A Origem da Tragédia - Cap. 16: Capítulo 16 Pág. 91 / 164

A palavra para tal nova e inaudita apreciação elevada do saber e do conhecimento proferiu Sócrates, quando ele viu ser o único que confessava saber nada; enquanto que, durante sua excursão crítica através de Atenas, indo ter com os maiores estadistas, oradores, poetas e artistas encontrou em todos a presunção da sabedoria. Foi com admiração que ele reconheceu que todas aquelas celebridades não tinham conhecimentos justos e seguros nem sobre seu próprio ofício, praticando este somente através do instinto. “Somente através do instinto”: com esta expressão atingimos o coração e o ponto nevrálgico da tendência socrática. Com ela condena o socratismo tanto a arte existente quanto a ética existente; para onde quer que dirija os seus olhares perscrutadores, reconhece ele a falta de compreensão e o poder de imaginação, deduzindo desta falta o erro interno e a desnecessidade do existente.
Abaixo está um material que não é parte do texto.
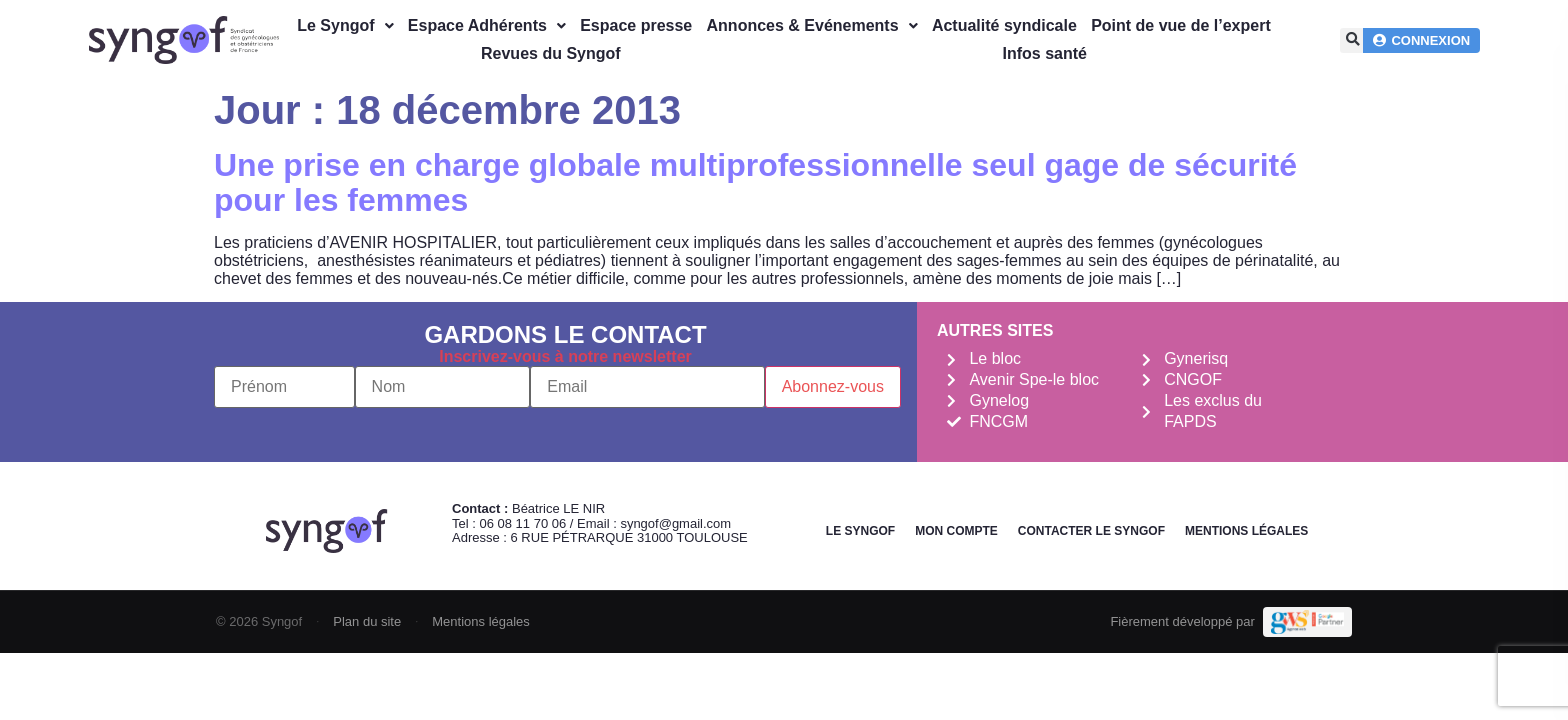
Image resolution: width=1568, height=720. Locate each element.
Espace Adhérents (487, 25)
Partindo deste ponto crê Sócrates dever corrigir a existência: ele só, entra, como precursor de uma cultura, arte e moral totalmente diferentes, com ar de desprezo e superioridade, num mundo cuja ponta procuraríamos atingir, e que constituiria para nós uma felicidade grande.
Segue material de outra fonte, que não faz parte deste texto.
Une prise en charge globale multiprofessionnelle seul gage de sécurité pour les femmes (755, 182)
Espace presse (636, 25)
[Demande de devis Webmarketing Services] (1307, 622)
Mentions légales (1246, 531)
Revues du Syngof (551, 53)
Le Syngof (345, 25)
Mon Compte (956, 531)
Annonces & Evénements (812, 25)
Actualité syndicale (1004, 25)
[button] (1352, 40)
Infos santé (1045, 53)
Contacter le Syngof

É esta a dúvida horrível que nos sobrevém, frente a Sócrates, o que sempre de novo nos instiga a reconhecer o espírito e a intenção desta figura mais questionável da antiguidade. Quem é que se permite, como único, negar o ser grego que, como Homero, Píndaro e Ésquilo; como Fídias; como Péricles; como Pítias e Dionísio; como o abismo mais profundo e a cultura mais elevada, está certo de nossa veneração e admiração? Qual a força demoníaca que ousa arremessar à poeira a bebida mágica?